Work task: All records below are to be repeated exactly, with the pictures left out.

*** Opening Dataset entries ***

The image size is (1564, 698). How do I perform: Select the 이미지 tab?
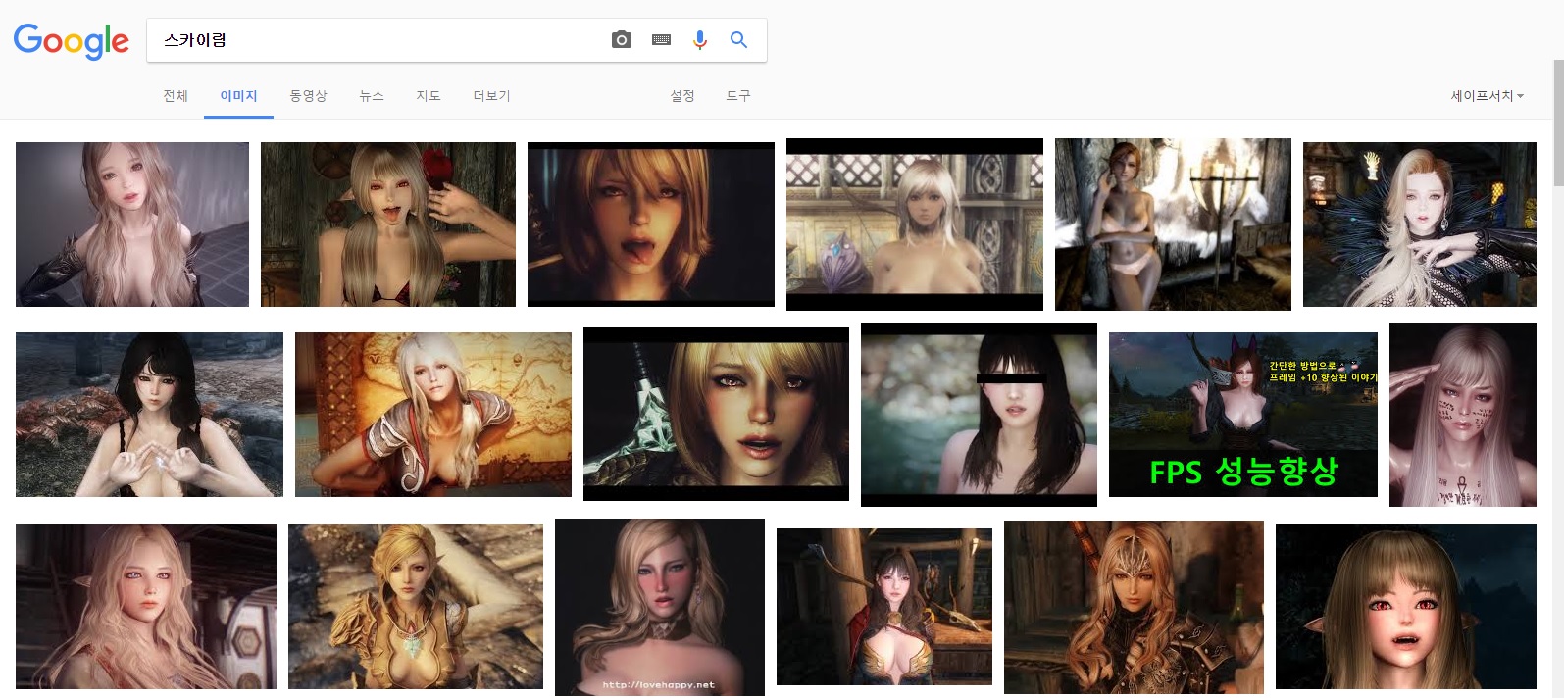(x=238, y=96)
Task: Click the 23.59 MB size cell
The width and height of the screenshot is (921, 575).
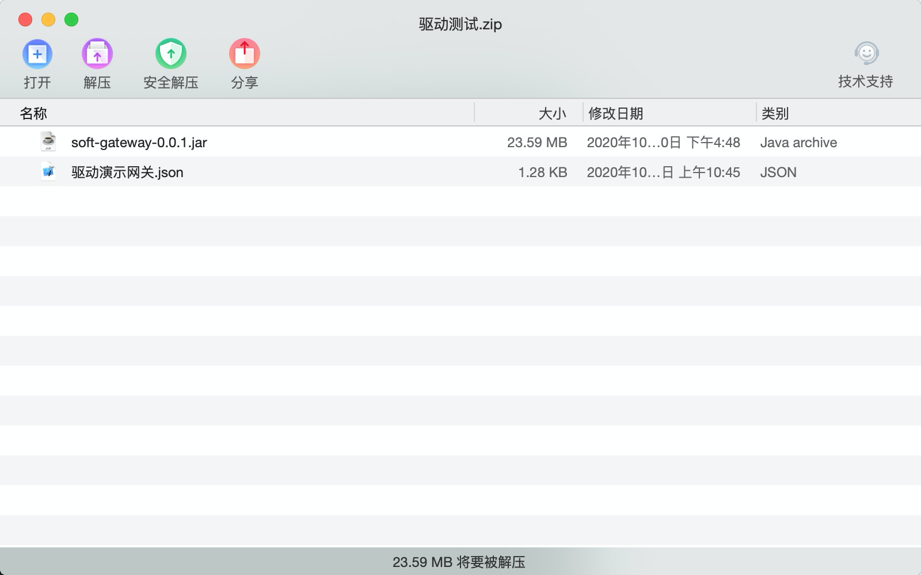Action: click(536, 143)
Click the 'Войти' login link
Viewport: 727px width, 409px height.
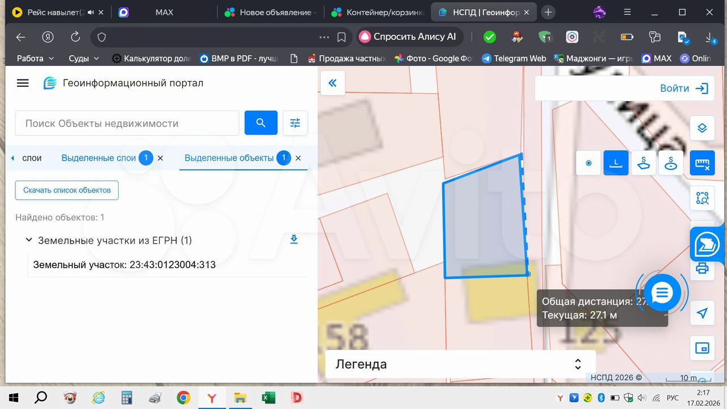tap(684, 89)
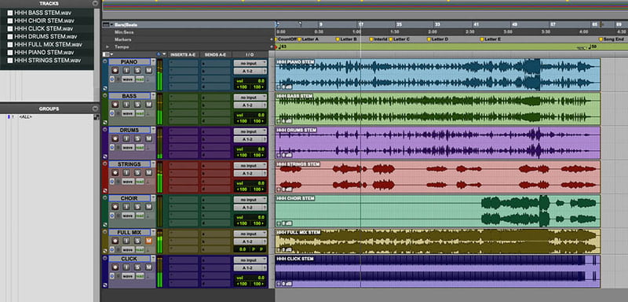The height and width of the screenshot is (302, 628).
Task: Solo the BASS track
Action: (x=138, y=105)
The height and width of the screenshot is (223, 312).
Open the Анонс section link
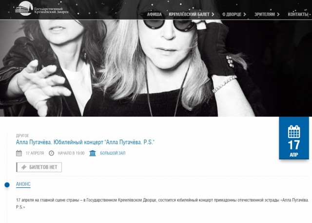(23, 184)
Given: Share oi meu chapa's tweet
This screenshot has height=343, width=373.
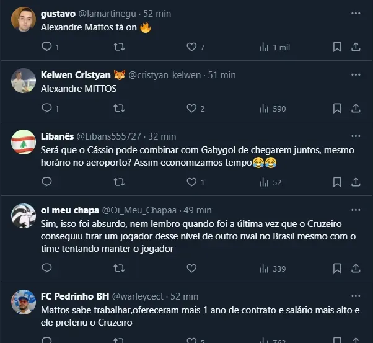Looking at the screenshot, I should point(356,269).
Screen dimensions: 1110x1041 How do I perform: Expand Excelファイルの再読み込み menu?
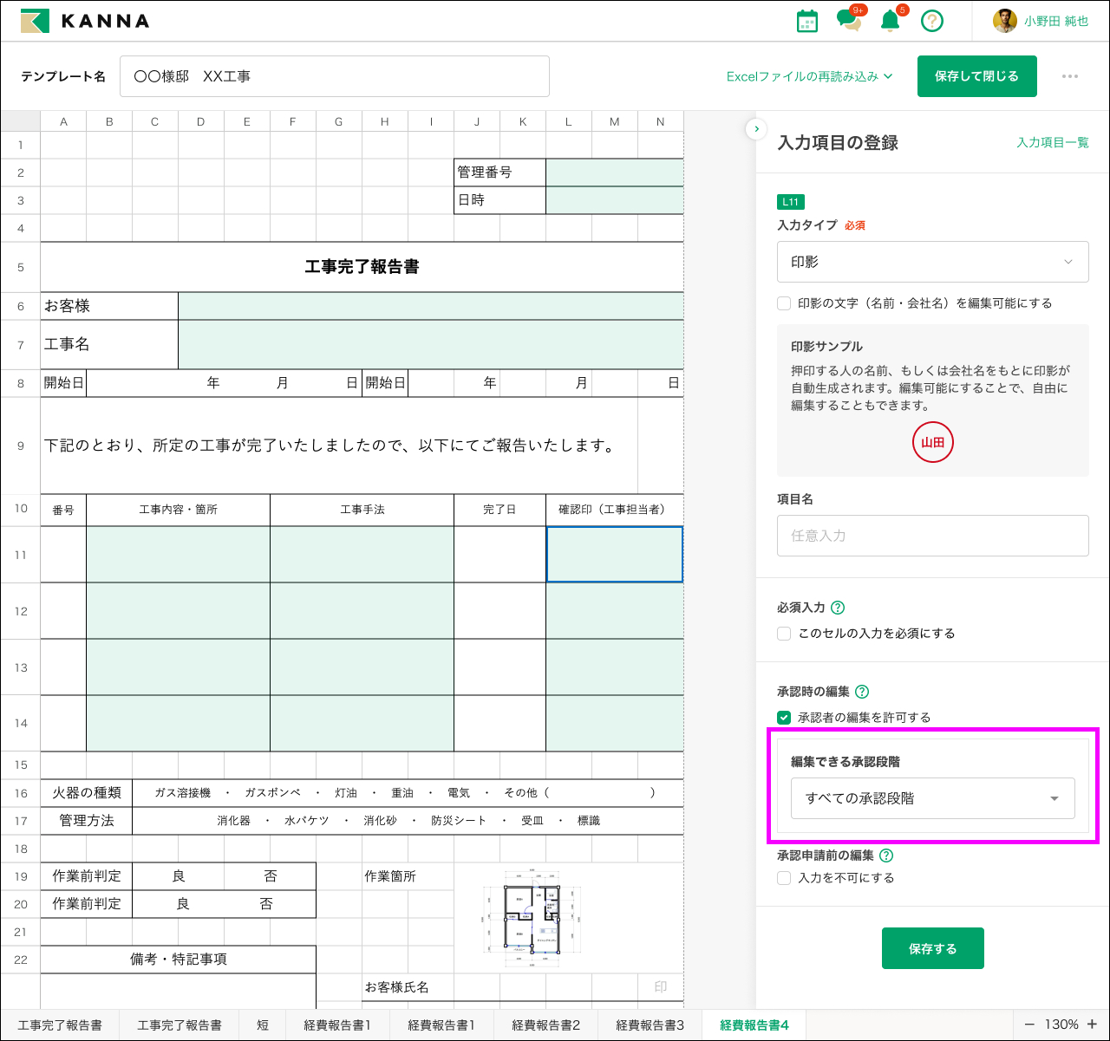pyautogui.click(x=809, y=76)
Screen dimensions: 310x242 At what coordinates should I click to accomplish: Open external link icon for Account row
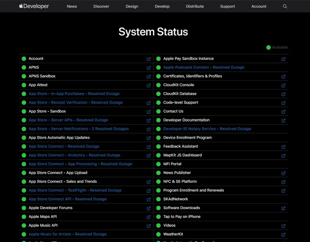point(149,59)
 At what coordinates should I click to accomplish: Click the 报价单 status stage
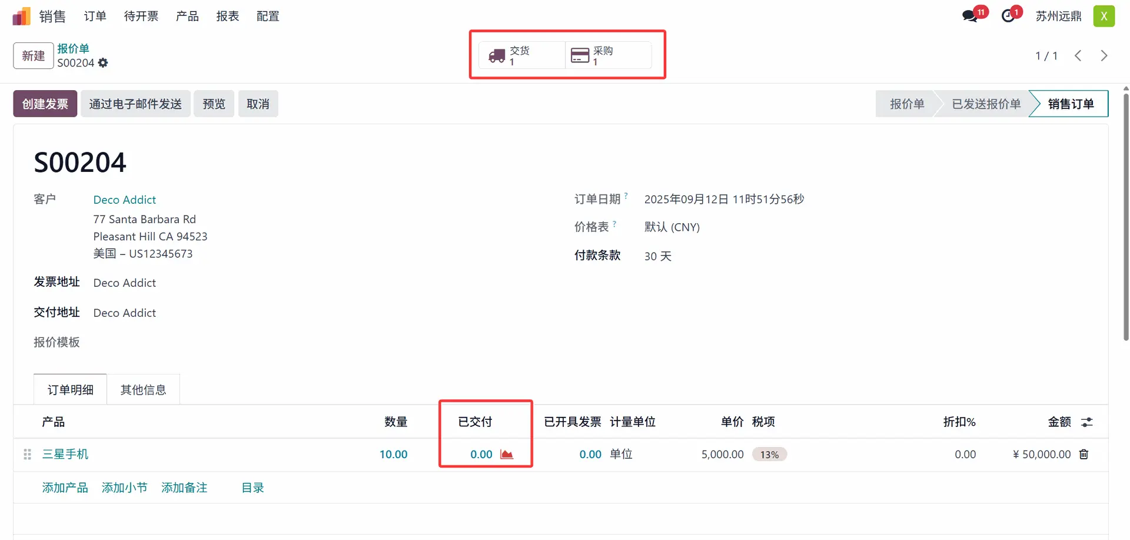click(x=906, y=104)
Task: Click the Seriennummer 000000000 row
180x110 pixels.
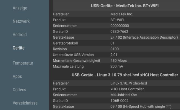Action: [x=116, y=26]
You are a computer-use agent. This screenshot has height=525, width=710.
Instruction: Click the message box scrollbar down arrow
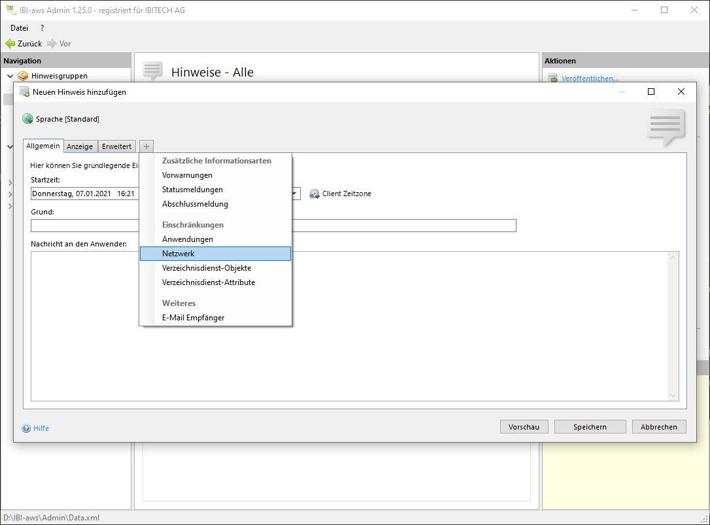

*** Closing Dataset entries ***

Response area:
The image size is (1564, 698). How do I perform: Select the 이미지 tab?
(x=238, y=96)
Task: Click the 23.59 MB size cell
The width and height of the screenshot is (921, 575).
Action: click(536, 143)
Click the 'Войти' login link
Viewport: 727px width, 409px height.
tap(684, 89)
The height and width of the screenshot is (302, 628).
Task: Solo the BASS track
Action: (x=138, y=105)
The height and width of the screenshot is (223, 312).
Open the Анонс section link
(23, 184)
Given: Share oi meu chapa's tweet
This screenshot has height=343, width=373.
Looking at the screenshot, I should point(356,269).
Screen dimensions: 1110x1041 How do I perform: Expand Excelファイルの再読み込み menu?
pyautogui.click(x=809, y=76)
Screen dimensions: 310x242 At what coordinates should I click to accomplish: Open external link icon for Account row
point(149,59)
 At what coordinates should I click to accomplish: Click the 报价单 status stage
click(x=906, y=104)
Task: Click the Seriennummer 000000000 row
180x110 pixels.
Action: [x=116, y=26]
You are a computer-use agent. This screenshot has height=525, width=710.
Instruction: Click the message box scrollbar down arrow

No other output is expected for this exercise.